Order of March 31, 1992 (emphasis added). However, the majority’s opinion does not indicate that between the district court’s finding that

[ujnder 28 U.S.C. § 1441(c) when a separate and independent claim over which the court has original jurisdiction is joined with an otherwise nonremovable claim, the court has removal jurisdiction over the entire case. The court may, however, in its discretion, remand the underlying action to the state court.... For the reasons set forth below, however, the court finds that the main action is due to be remanded to the Circuit Court of Winston County....

and the above-stated “conclusion,” the district court set out a five-page discussion as to whether the “main action” was preempted by ERISA. Presumably this analysis was undertaken to determine whether that court could “remand all [such] matters in which State law predominates.” See 28 U.S.C. § 1441(c) (Supp.1992). Hence, a fair reading of the district court’s order could lead a reasonable attorney or jurist to conclude that had the district court concluded that the “main action” was preempted un*1375der ERISA, she would not have determined that State law predominates and would not have exercised her discretion under 28 U.S.C. § 1441(c) to remand such claims.
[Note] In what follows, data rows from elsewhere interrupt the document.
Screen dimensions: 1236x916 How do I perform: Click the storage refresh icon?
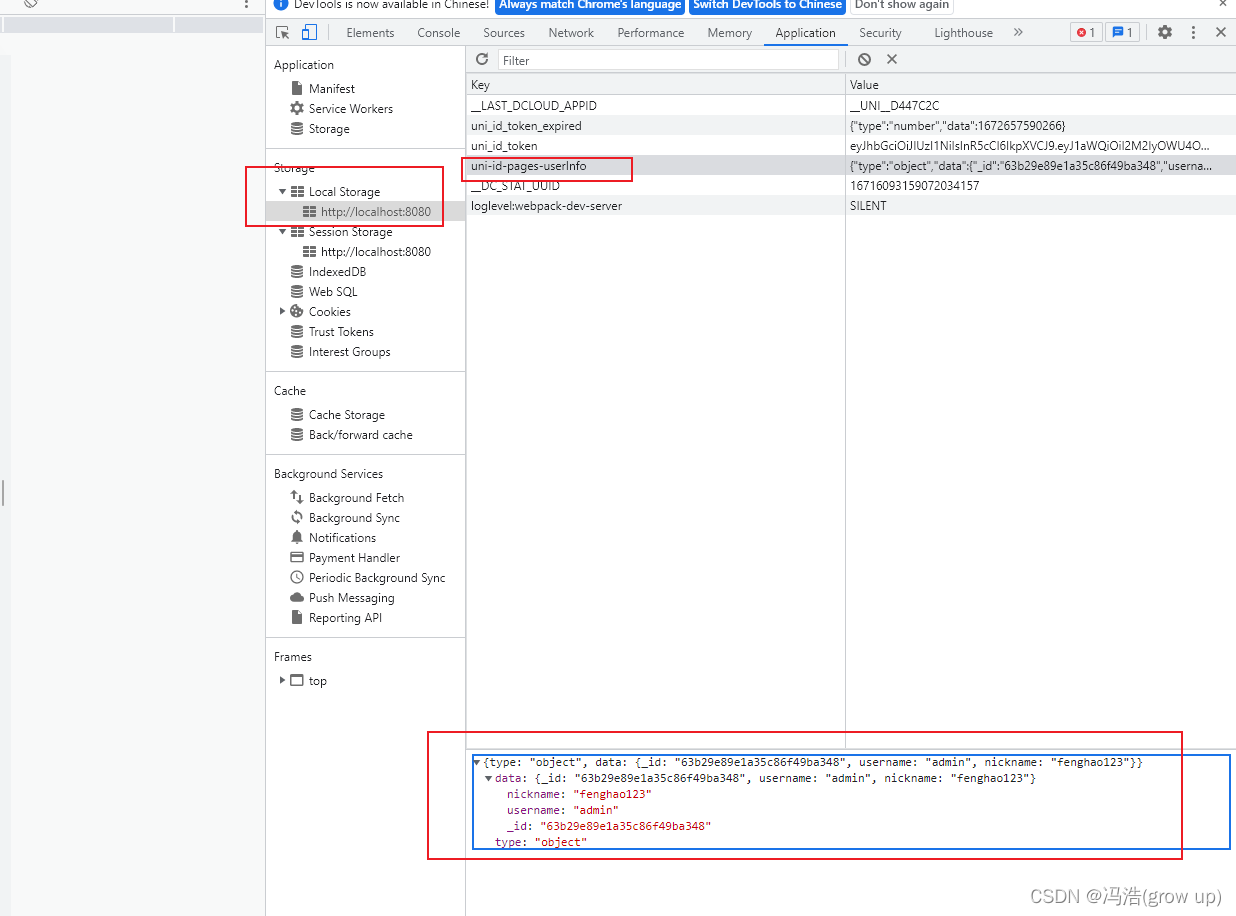tap(482, 59)
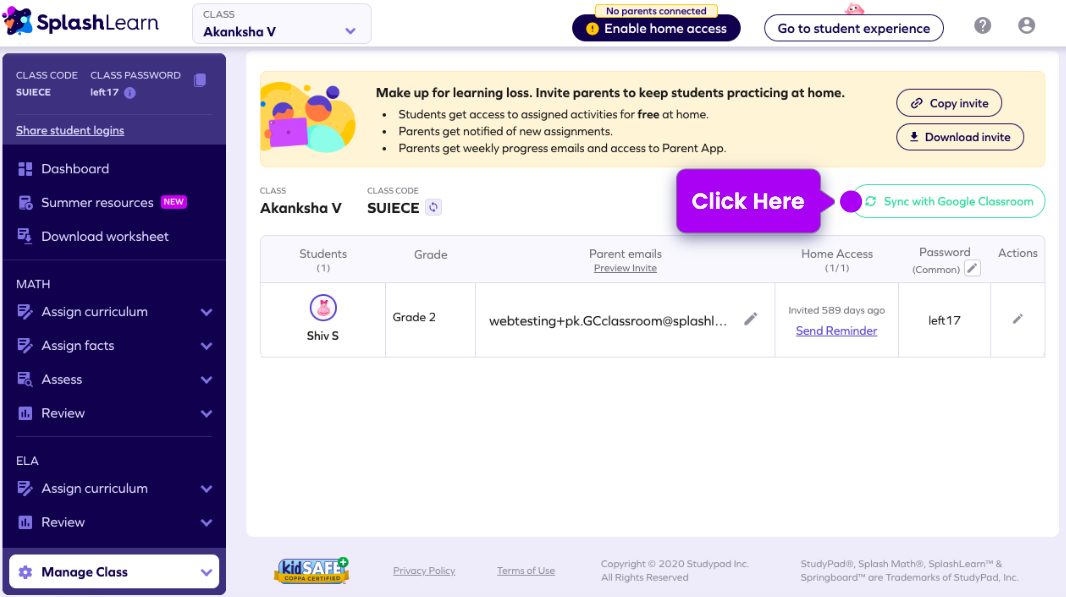Edit common password using pencil icon

(972, 269)
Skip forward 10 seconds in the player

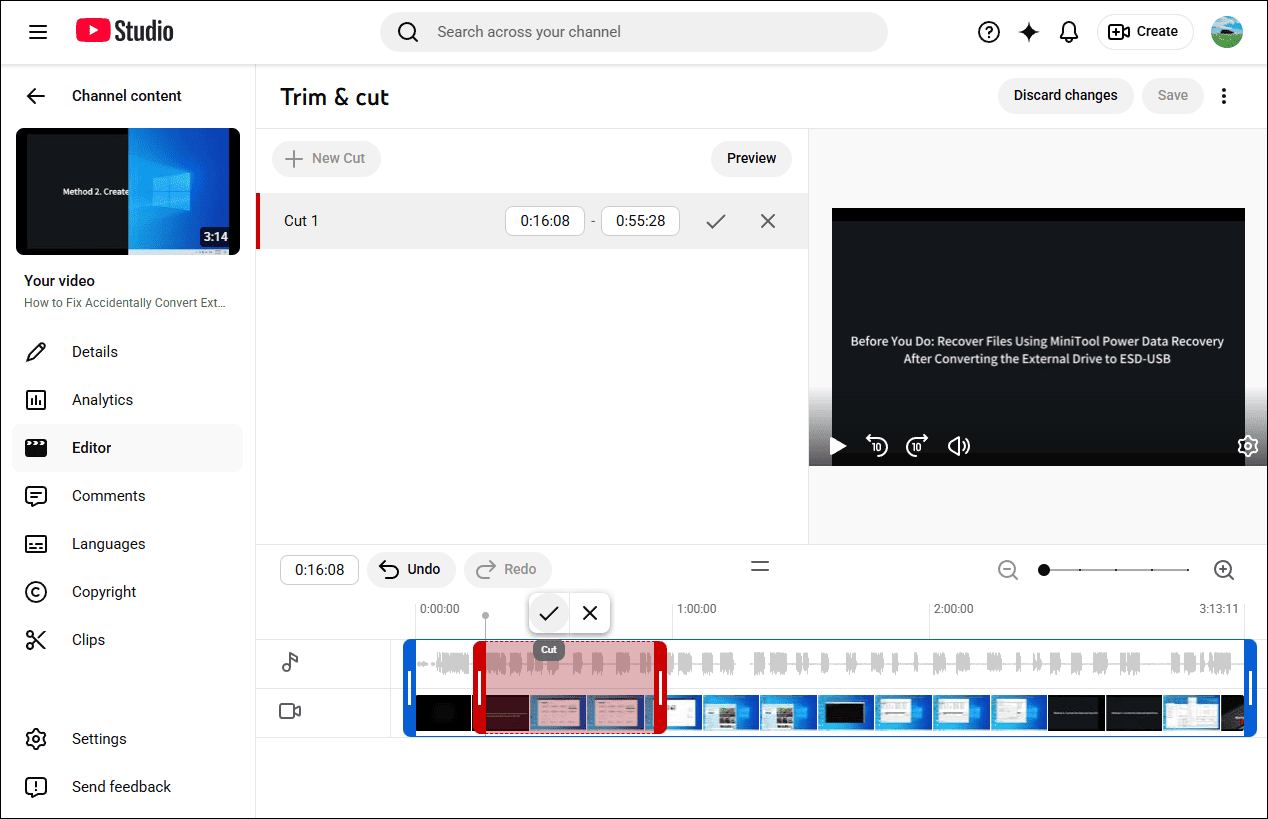(x=916, y=446)
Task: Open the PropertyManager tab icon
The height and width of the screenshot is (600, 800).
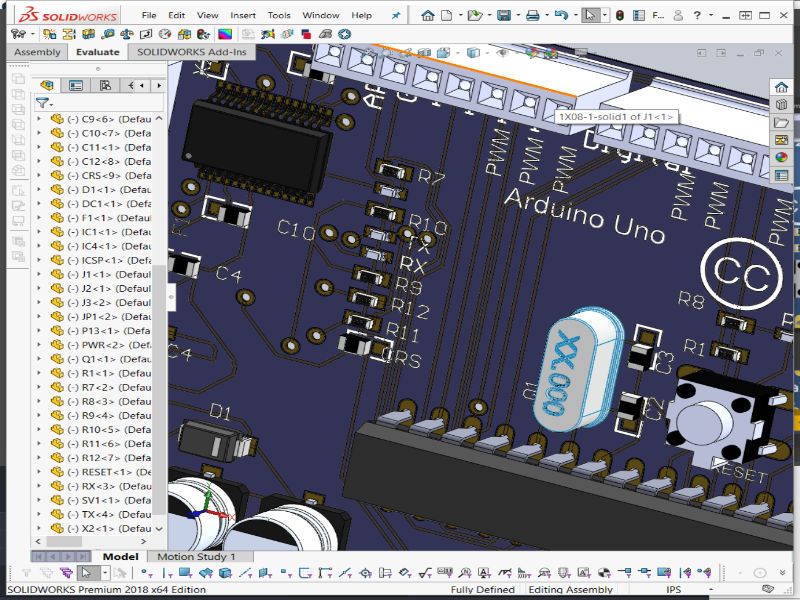Action: tap(76, 86)
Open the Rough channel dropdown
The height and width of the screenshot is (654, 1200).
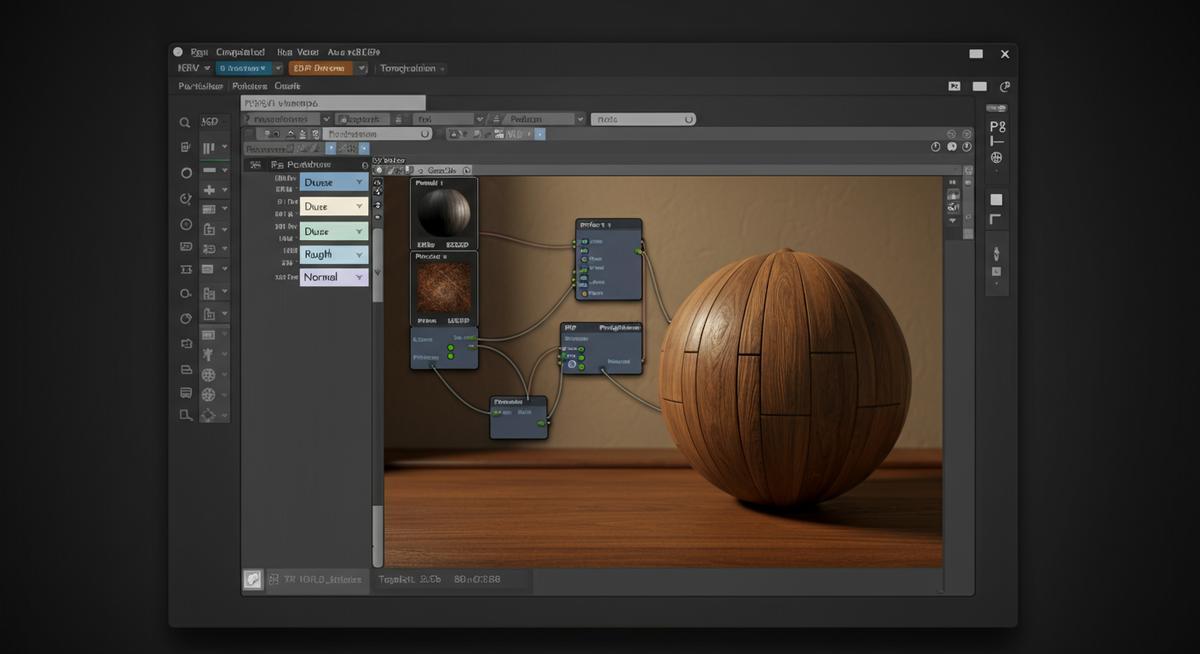coord(334,255)
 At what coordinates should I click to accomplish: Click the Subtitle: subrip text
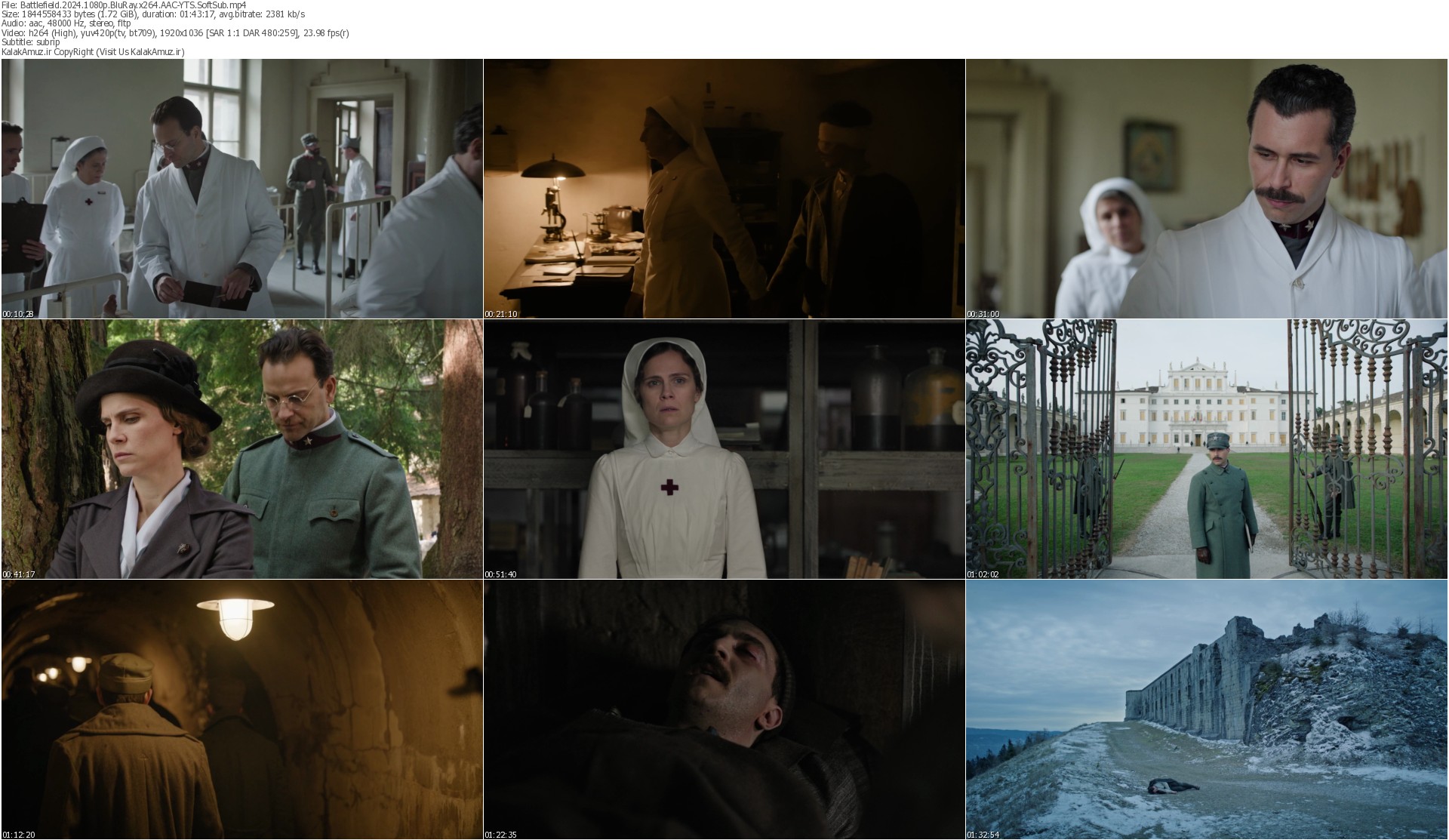(30, 42)
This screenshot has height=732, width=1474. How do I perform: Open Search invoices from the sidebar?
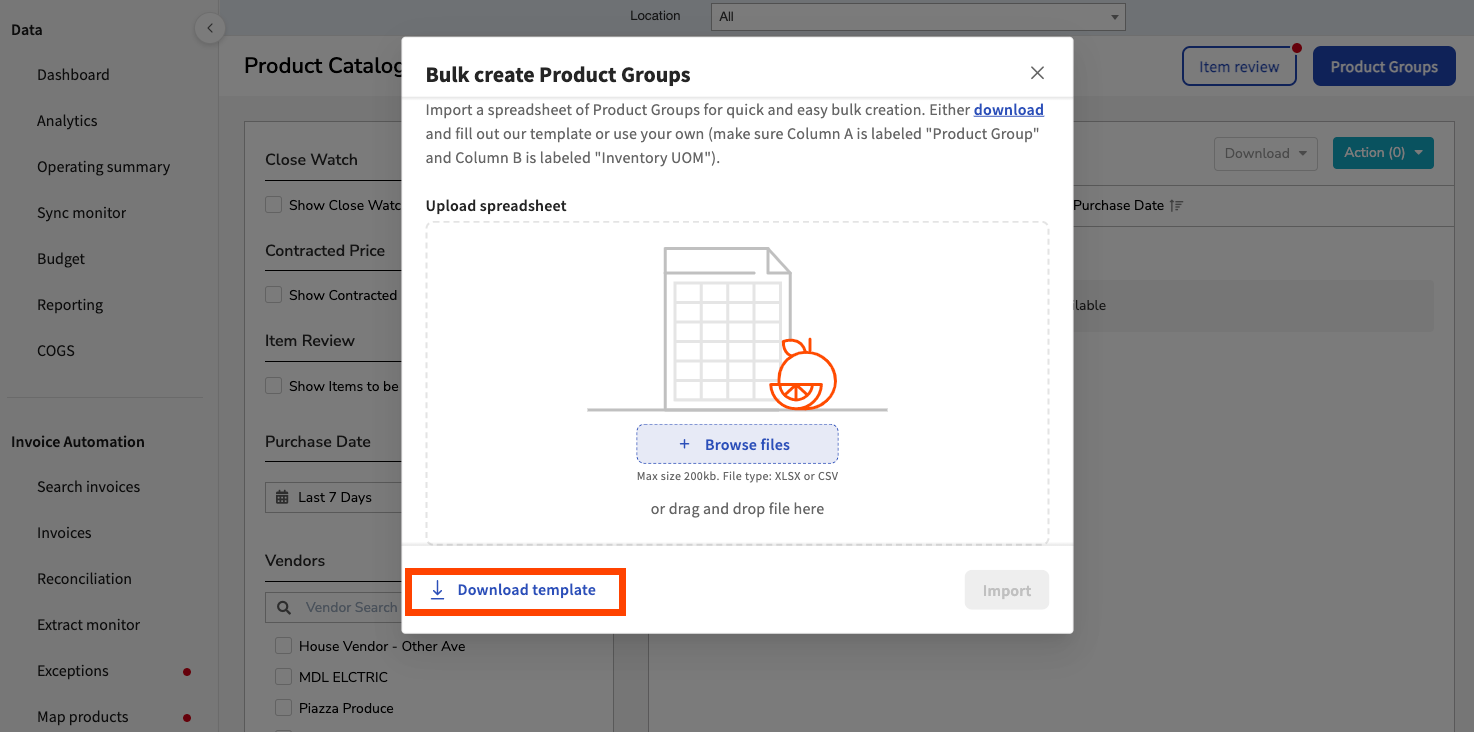pyautogui.click(x=88, y=486)
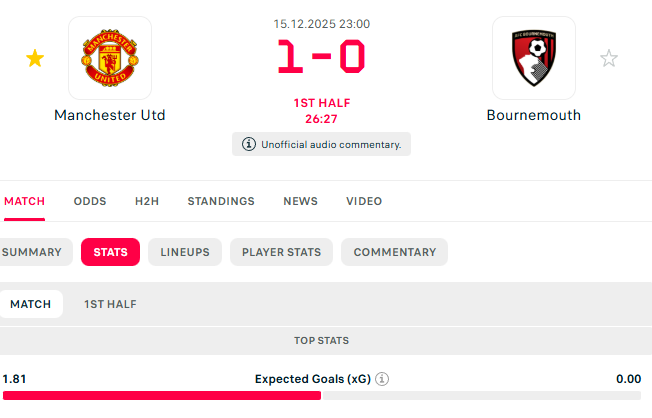Viewport: 652px width, 418px height.
Task: Filter stats to 1ST HALF
Action: click(110, 304)
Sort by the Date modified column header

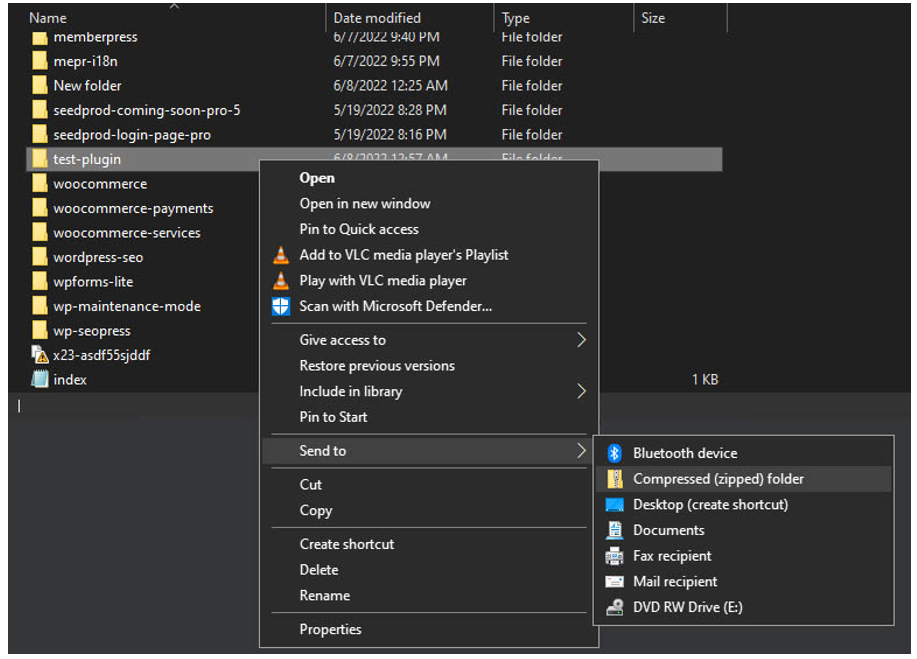pyautogui.click(x=377, y=18)
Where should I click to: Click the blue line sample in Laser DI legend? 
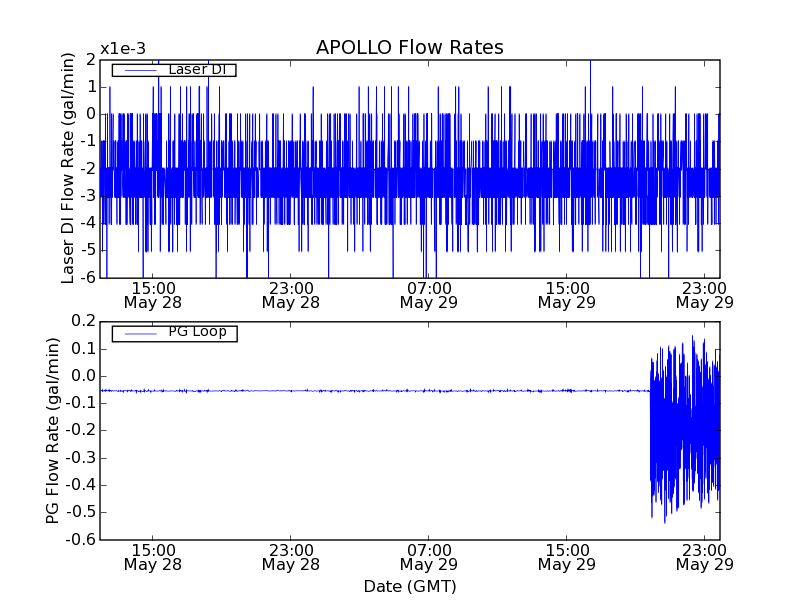point(138,70)
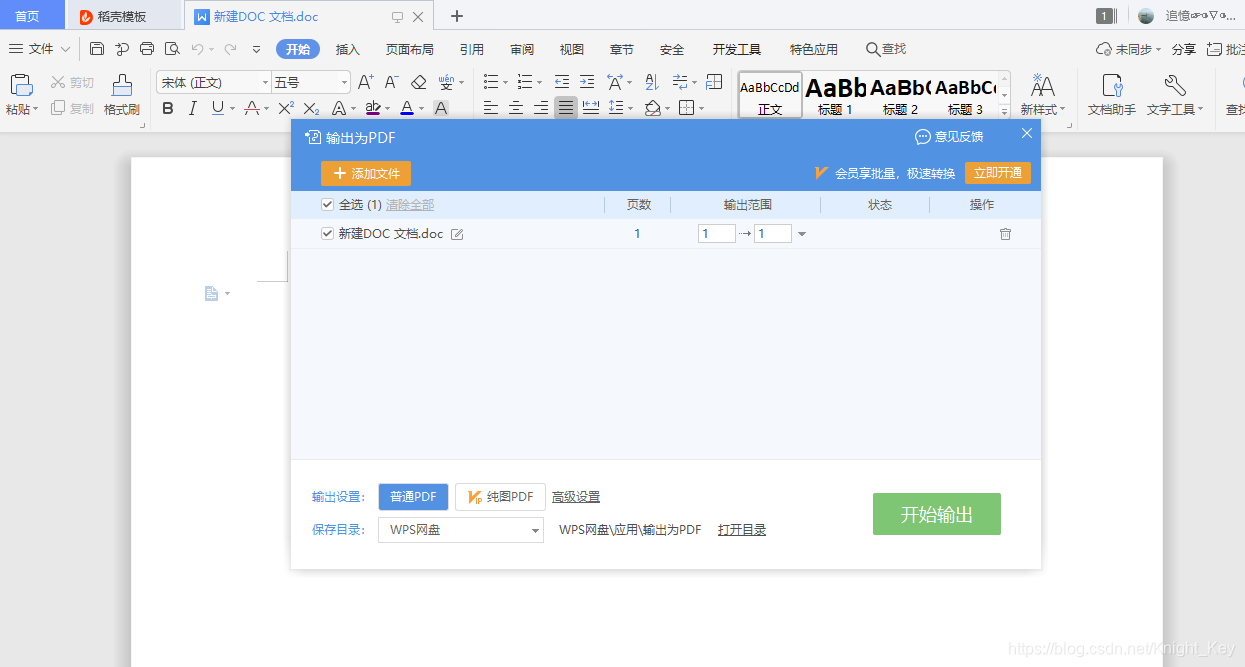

The district court entered its order on March 31, 1992, and did not have the benefit of our court’s decision in Sanson v. General Motors Corp., 966 F.2d 618 (11th Cir.1992), which was published on July 15, 1992. Had the district court compared the “main action” asserted in this case with that in Sanson, she well may have concluded that such claim was preempted and not remanded the action.

Based upon the foregoing, the most logical conclusion is that remand in this case was made pursuant to 28 U.S.C. § 1441 (c) and not pursuant to 28 U.S.C. § 1447 (c). If this is so, then remand would arguably fall within the Thermtron exception (i.e., remand was not made pursuant to 28 U.S.C. § 14J7(c)). As noted by the majority, under Thermtron only remands made pursuant to 28 U.S.C. § 1447(c) are immune from review. The fact that the district court alluded only to 28 U.S.C. § 1441 (c) as her basis for remand persuades me that we are not prohibited from reviewing her erroneous remand, despite her conclusion that she was “without jurisdiction of the original action” (a differently worded criteria than section 1447(c)’s “lacks subject matter jurisdiction”). Nowhere in her opinion did the district court even mention 28 U.S.C. § 1447(c).